Davidson, 32, has been working for years to erase a large portion of the roughly 200 tattoos that once covered his body, and reports suggest he’s already spent about $200,000 on repeated removal sessions as he tries to start fresh.
That progress was especially noticeable last week at CinemaCon in Las Vegas, where the comedian walked on stage in a short-sleeved red T-shirt and appeared to have dramatically clearer, more bare-looking arms than fans are used to seeing.
The transformation is a big departure from the heavily tattooed image he became known for—an aesthetic he’s previously said could take around three hours of makeup to conceal on set. Actually removing the ink, though, is far more involved than covering it up.

The King of Staten Island actor has leaned on laser removal—the most common approach for undoing what’s meant to be permanent ink—to tackle the hundreds of tattoos he’s accumulated over roughly the past six years.
But while “laser removal” can sound like a quick fix, the science behind it is surprisingly complex, and it also highlights why tattoos are so difficult to erase in the first place.
Tattoo pigment doesn’t stay put simply because it stains skin; it lasts largely because of how the immune system responds to the repeated needle punctures.

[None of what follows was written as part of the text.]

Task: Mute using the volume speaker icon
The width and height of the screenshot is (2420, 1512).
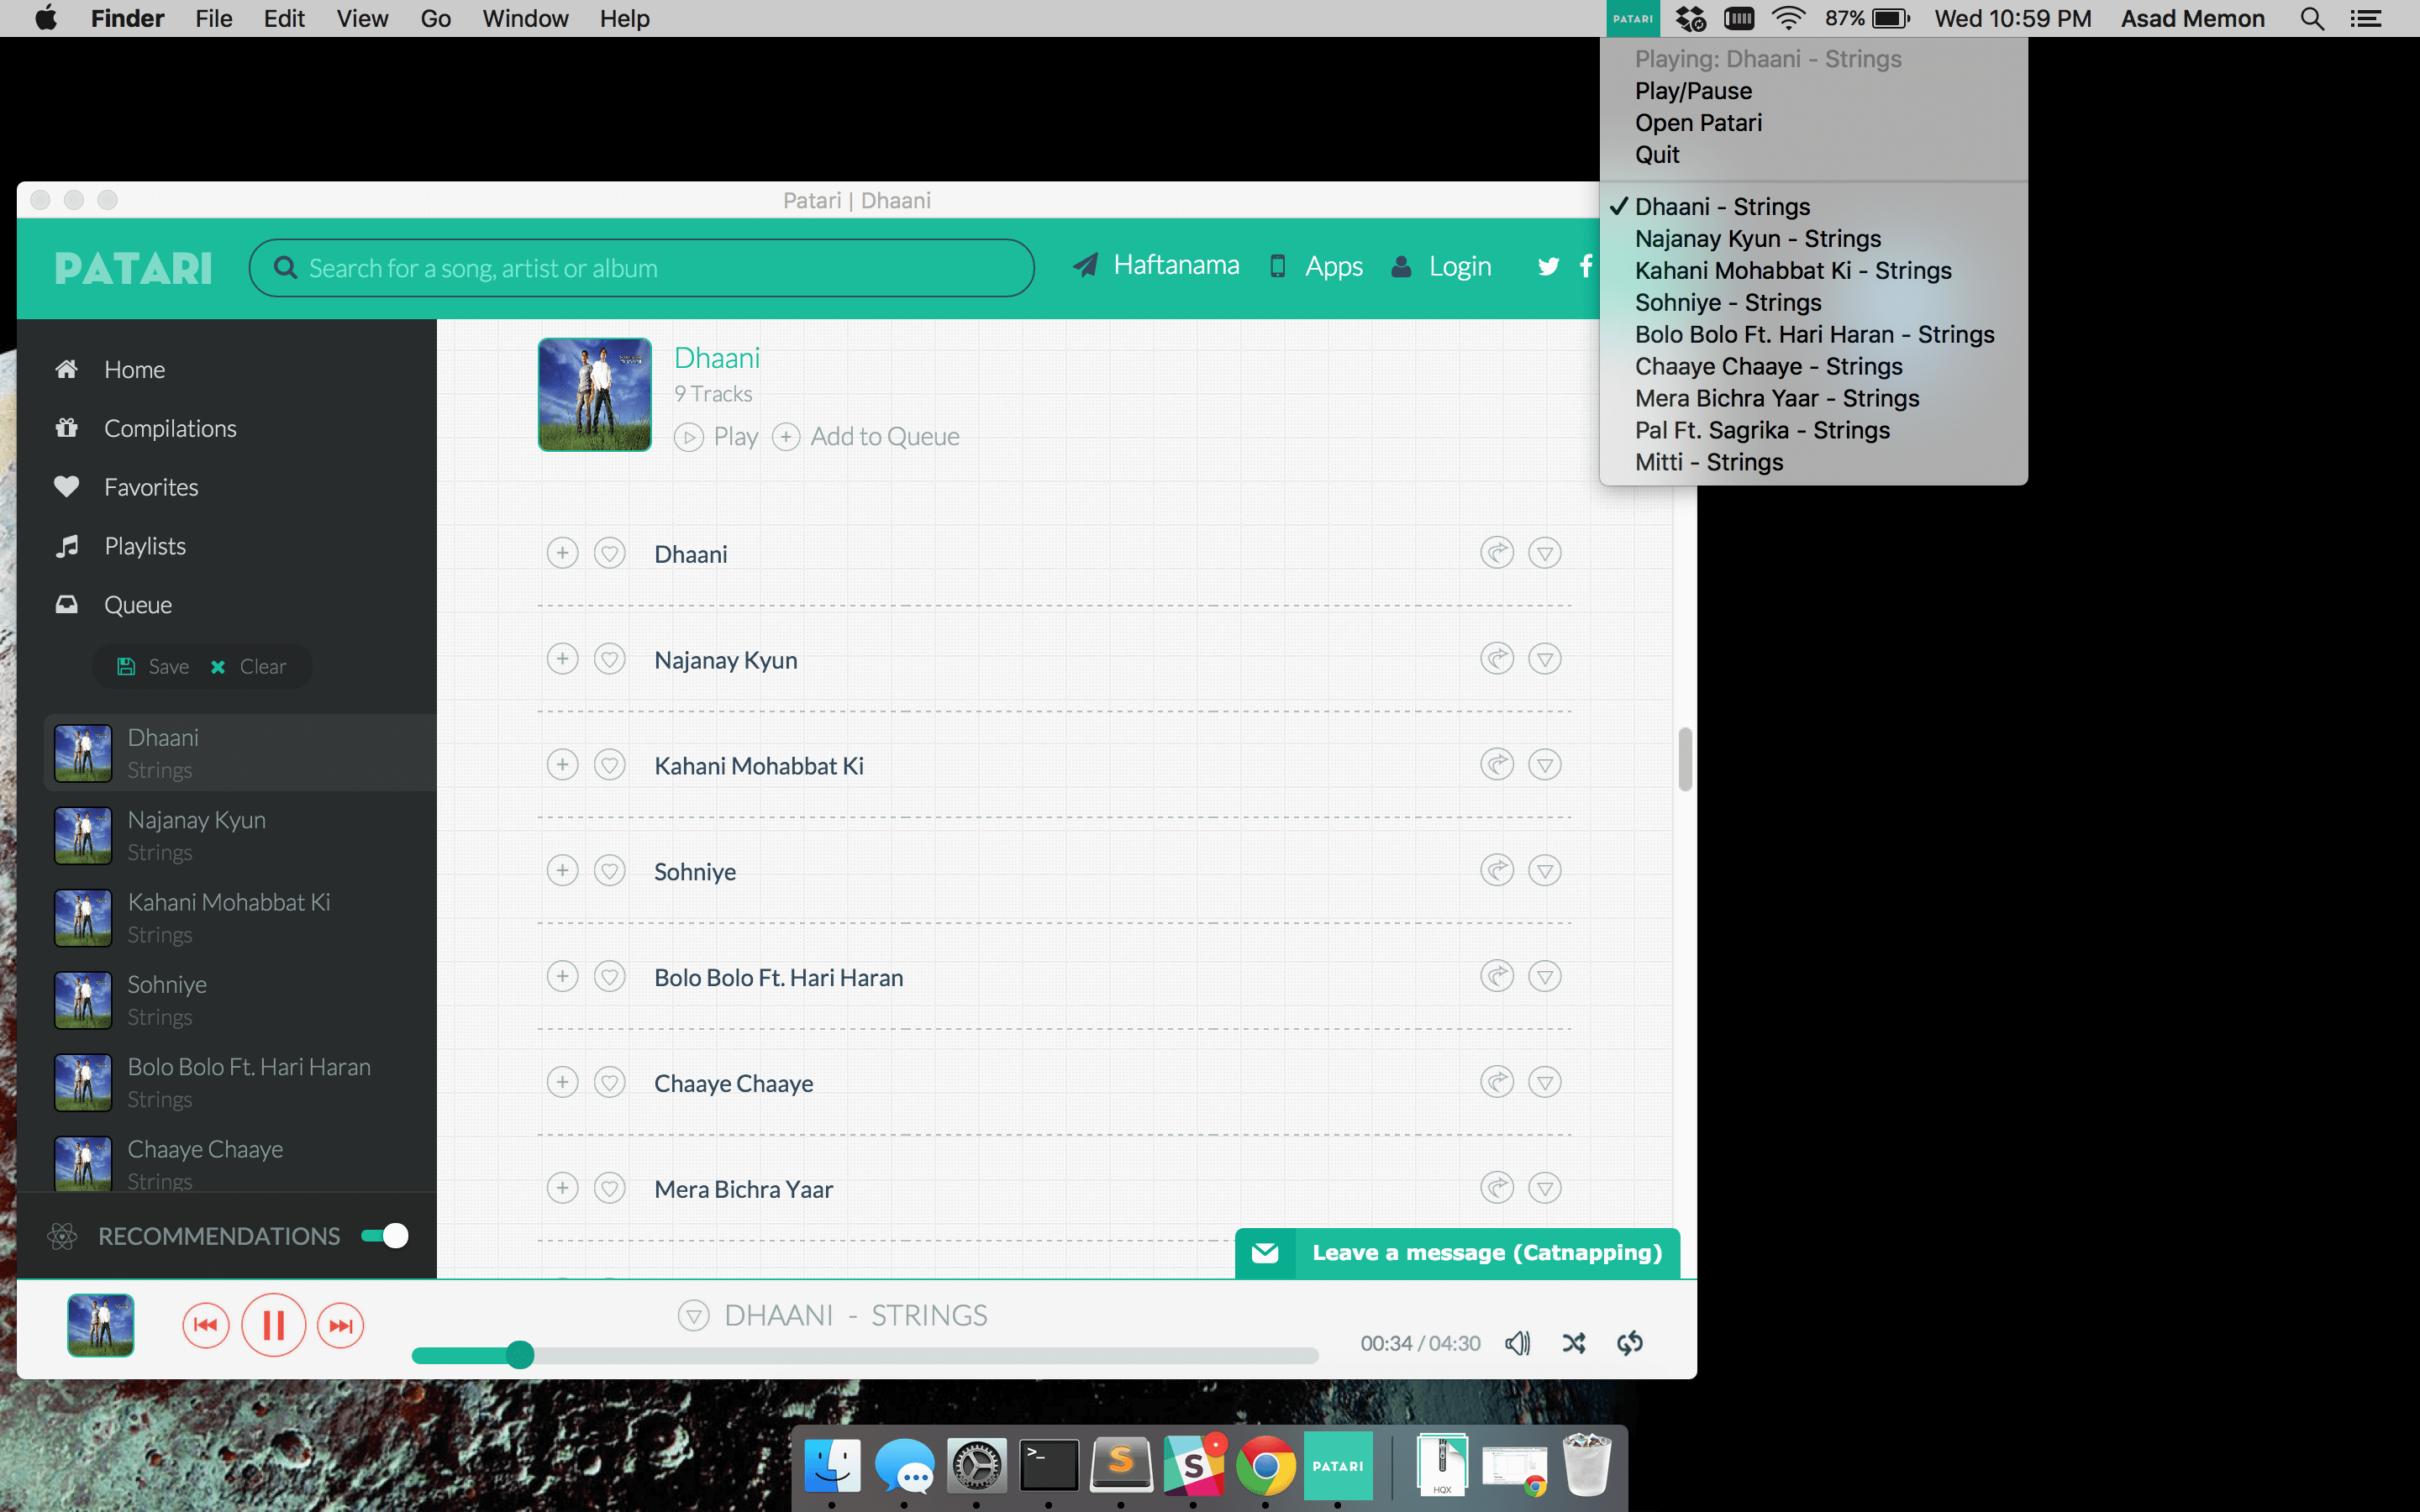Action: click(1517, 1343)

Infection-fighting white blood cells called microphages move in to deal with the injury.
Those cells try to engulf and eliminate the foreign material introduced by the tattoo needle, but they can’t fully break down the pigment’s chemical compounds—so the ink effectively becomes trapped with them in place.
Influencer Aakash Gupta pointed out: “It gets weirder. When one of those cells finally dies of old age, a nearby macrophage grabs the released ink before it can drain. Then that one dies and passes it to the next one.

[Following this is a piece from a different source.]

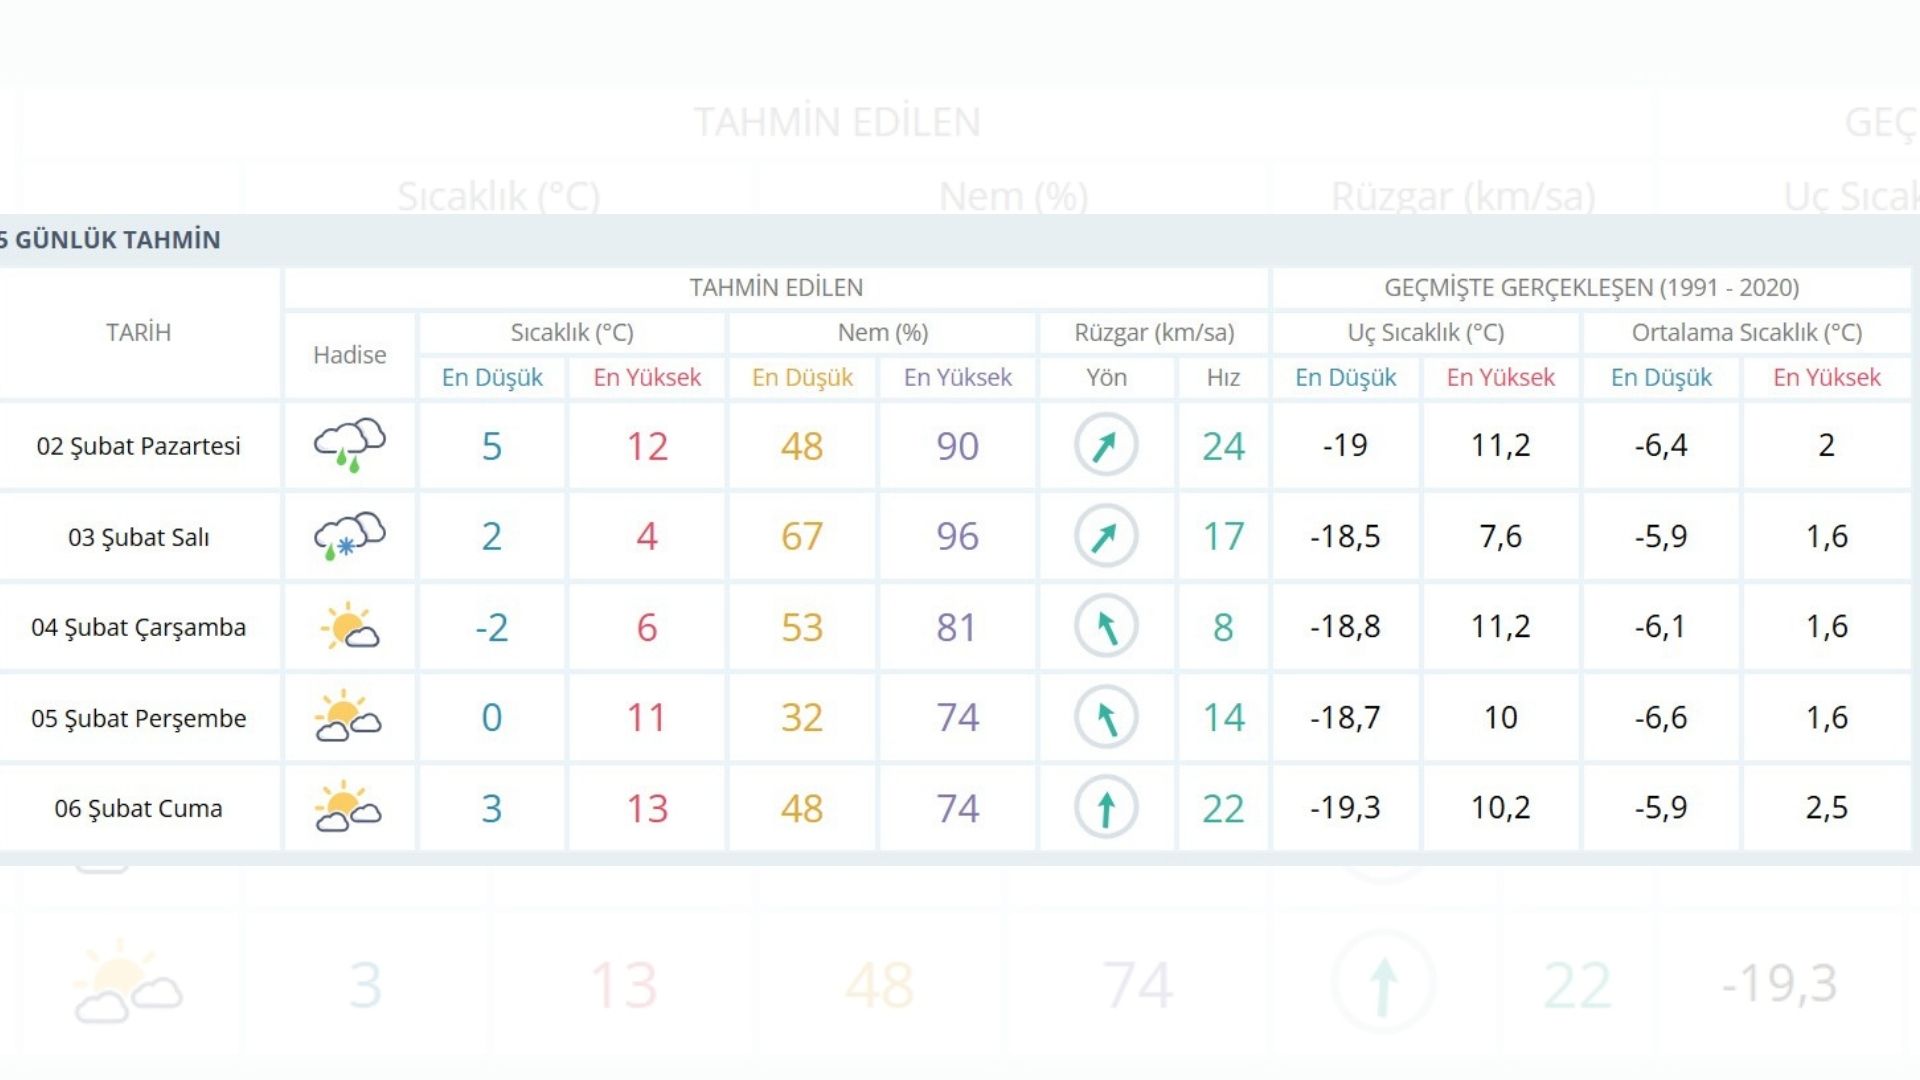Image resolution: width=1920 pixels, height=1080 pixels.
Task: Click sleet icon for 03 Şubat Salı
Action: [x=349, y=536]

Pete Davidson is on pace to spend $660K removing his tattoos, and the reason it costs that much is genuinely one of the weirdest things happening inside the human body.
Tattoos are permanent because your immune system is actively holding the ink in place. White blood cells… https://t.co/HQnFuq5uUN
— Aakash Gupta (@aakashgupta) April 20, 2026
“The tattoo is a relay race of immune cells handing off the same ink particles for 50 years.”

Laser treatment works by delivering extremely rapid bursts of light that fracture the tiny ink particles held under the skin, breaking them into smaller fragments the body has a better chance of clearing away.
Even then, it isn’t a one-and-done process. Time between appointments is essential so the body can process those fragments, which is why larger or denser tattoos typically require many sessions before they noticeably fade—let alone disappear.
The ink doesn’t simply vanish after it’s broken up, either. Much of it is transported out through the lymphatic system over a period of months. In some cases, traces can remain, with leftover pigment potentially staining lymph nodes and even causing confusing readings on certain medical scans.
Gupta argued: “Pete has 200+ tattoos. Each one needs 10-12 sessions because each session only wins a tiny fraction of the war. He’s not buying tattoo removal.
“He’s buying a decade-long siege against his own immune system, paid in installments of $500 shockwave blasts, while white blood cells inside his body sprint back and forth trying to eat their own ammo.”